Work to be completed:
Check every line of the material below for the string "computer", and return the ones that have it.

(Material supplied)

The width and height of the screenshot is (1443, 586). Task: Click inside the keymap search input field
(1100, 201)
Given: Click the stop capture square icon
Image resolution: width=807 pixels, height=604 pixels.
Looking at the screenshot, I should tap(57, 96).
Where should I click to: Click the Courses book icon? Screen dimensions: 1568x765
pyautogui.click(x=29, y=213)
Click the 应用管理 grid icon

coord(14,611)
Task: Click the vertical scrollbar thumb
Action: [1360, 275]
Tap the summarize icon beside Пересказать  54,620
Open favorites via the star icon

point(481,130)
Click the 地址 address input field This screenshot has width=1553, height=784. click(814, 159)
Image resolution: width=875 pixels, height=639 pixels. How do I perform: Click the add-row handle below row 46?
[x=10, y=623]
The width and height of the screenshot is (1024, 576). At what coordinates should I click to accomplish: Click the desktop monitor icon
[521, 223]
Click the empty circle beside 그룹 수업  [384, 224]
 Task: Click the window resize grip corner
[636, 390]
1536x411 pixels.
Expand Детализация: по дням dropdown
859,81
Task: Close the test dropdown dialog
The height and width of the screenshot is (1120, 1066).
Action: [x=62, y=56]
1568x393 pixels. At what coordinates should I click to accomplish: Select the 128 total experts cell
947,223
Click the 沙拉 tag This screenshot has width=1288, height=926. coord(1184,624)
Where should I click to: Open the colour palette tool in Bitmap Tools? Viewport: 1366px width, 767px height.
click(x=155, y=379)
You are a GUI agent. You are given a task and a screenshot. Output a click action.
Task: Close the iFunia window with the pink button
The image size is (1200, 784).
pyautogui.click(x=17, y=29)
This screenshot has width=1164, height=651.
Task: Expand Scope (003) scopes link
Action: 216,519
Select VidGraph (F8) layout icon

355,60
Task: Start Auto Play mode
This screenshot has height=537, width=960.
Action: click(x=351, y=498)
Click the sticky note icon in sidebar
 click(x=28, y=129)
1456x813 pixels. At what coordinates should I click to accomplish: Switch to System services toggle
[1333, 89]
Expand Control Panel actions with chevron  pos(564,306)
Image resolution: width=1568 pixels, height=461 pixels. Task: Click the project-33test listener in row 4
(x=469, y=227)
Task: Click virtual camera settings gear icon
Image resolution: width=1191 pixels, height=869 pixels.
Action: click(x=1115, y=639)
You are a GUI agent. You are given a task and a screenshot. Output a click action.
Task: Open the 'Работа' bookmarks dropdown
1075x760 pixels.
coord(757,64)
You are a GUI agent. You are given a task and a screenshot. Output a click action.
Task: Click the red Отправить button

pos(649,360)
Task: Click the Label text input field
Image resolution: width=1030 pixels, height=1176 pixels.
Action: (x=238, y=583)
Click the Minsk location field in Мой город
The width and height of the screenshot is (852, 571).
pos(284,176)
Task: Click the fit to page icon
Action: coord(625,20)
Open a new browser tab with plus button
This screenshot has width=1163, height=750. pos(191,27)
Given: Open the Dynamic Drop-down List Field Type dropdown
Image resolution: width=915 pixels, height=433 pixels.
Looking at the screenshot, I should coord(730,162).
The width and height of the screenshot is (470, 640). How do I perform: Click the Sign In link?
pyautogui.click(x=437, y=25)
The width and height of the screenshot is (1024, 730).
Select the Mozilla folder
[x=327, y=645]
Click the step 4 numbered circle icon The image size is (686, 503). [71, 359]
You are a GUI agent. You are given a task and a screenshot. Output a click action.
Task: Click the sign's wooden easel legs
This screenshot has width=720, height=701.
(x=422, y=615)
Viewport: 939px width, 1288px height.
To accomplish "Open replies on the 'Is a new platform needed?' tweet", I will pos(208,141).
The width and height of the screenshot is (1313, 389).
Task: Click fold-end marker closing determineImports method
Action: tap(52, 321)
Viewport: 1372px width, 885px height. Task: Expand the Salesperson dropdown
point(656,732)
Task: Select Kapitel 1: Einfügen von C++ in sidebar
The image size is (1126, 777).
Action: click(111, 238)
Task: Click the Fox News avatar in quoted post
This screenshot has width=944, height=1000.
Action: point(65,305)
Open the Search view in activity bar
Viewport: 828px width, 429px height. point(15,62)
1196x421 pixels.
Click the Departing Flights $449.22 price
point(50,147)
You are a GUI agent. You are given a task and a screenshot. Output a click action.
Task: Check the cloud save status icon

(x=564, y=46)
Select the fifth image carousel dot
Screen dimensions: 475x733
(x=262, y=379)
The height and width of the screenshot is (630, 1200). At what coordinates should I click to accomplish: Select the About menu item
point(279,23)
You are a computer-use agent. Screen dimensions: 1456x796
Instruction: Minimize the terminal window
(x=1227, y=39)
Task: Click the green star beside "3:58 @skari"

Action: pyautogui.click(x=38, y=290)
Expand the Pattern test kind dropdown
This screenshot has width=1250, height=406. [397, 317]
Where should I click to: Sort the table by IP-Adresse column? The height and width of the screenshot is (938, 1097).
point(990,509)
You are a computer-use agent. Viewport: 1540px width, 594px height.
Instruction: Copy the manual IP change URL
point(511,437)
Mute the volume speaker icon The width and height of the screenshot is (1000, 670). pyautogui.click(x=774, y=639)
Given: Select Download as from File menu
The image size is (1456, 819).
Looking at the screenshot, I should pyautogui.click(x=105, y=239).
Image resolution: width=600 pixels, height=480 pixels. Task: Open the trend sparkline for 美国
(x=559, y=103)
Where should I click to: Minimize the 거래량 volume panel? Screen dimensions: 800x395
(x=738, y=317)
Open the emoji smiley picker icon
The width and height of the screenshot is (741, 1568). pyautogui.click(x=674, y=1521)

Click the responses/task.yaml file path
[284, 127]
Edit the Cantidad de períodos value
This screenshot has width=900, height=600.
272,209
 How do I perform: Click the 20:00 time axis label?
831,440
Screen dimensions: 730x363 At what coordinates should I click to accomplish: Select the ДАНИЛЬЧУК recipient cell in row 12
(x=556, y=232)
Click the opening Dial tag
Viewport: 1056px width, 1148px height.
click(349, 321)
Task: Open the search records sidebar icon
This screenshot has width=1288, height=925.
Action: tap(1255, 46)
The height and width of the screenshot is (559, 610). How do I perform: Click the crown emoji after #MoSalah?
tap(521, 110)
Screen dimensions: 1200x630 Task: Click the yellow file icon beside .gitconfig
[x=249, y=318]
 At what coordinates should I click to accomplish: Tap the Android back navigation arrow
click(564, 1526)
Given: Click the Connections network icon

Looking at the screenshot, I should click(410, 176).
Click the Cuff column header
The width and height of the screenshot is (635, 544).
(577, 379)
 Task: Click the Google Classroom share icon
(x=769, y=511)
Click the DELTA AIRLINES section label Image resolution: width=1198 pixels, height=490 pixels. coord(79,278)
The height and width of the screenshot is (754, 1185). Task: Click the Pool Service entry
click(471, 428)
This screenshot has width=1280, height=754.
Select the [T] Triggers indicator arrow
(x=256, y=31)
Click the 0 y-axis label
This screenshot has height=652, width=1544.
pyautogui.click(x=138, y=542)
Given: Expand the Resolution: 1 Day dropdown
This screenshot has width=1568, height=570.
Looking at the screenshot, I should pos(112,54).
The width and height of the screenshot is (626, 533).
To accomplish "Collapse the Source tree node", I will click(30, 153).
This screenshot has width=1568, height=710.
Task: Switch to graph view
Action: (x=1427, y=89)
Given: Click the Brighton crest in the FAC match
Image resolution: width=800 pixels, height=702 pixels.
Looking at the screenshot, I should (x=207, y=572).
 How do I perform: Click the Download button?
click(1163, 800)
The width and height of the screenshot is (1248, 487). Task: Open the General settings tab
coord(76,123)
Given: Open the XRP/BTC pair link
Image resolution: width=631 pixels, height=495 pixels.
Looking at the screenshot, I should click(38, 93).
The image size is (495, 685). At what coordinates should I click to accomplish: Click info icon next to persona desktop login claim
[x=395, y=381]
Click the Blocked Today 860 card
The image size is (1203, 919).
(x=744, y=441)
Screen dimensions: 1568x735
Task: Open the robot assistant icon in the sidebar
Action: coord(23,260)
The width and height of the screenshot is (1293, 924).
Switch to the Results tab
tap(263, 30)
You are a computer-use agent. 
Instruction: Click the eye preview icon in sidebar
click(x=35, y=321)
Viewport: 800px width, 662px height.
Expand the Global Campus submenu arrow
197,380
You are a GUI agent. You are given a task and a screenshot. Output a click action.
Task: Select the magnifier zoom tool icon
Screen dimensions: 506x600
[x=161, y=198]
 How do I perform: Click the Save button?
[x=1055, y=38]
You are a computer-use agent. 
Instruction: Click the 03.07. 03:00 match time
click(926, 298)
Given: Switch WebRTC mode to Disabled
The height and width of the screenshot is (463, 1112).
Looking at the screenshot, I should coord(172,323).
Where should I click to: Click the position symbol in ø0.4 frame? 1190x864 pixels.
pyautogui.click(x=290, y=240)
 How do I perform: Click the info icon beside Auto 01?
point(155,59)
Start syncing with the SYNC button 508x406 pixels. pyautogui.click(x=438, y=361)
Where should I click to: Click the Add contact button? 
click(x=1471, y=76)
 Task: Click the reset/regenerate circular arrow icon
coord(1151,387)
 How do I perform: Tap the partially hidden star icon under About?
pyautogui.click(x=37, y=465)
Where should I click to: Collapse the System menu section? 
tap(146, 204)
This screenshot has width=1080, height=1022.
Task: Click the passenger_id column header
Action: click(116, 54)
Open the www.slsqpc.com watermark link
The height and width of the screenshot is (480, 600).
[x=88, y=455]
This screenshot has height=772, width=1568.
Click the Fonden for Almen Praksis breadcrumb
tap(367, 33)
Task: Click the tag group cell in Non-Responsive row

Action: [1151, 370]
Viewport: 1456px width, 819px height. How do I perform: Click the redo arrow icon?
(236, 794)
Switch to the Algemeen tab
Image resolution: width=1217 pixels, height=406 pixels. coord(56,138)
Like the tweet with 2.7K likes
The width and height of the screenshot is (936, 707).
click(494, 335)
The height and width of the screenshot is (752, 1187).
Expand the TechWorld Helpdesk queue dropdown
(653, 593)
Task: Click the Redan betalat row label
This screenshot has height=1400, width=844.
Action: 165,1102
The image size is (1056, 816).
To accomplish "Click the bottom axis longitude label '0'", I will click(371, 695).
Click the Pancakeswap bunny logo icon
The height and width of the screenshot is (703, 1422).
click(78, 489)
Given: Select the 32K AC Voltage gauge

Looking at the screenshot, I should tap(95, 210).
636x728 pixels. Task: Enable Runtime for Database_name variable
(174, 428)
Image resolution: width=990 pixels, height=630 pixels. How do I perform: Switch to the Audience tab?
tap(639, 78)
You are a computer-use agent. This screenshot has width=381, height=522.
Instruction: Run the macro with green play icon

(End Material supplied)

Expected output:
You are a computer-use agent. Screen dimensions: 1456x796
You are a computer-use agent. Viewport: 1540px width, 594px height.
You are a computer-use agent. 
You are a computer-use agent. 
You are a computer-use agent. This screenshot has width=381, height=522.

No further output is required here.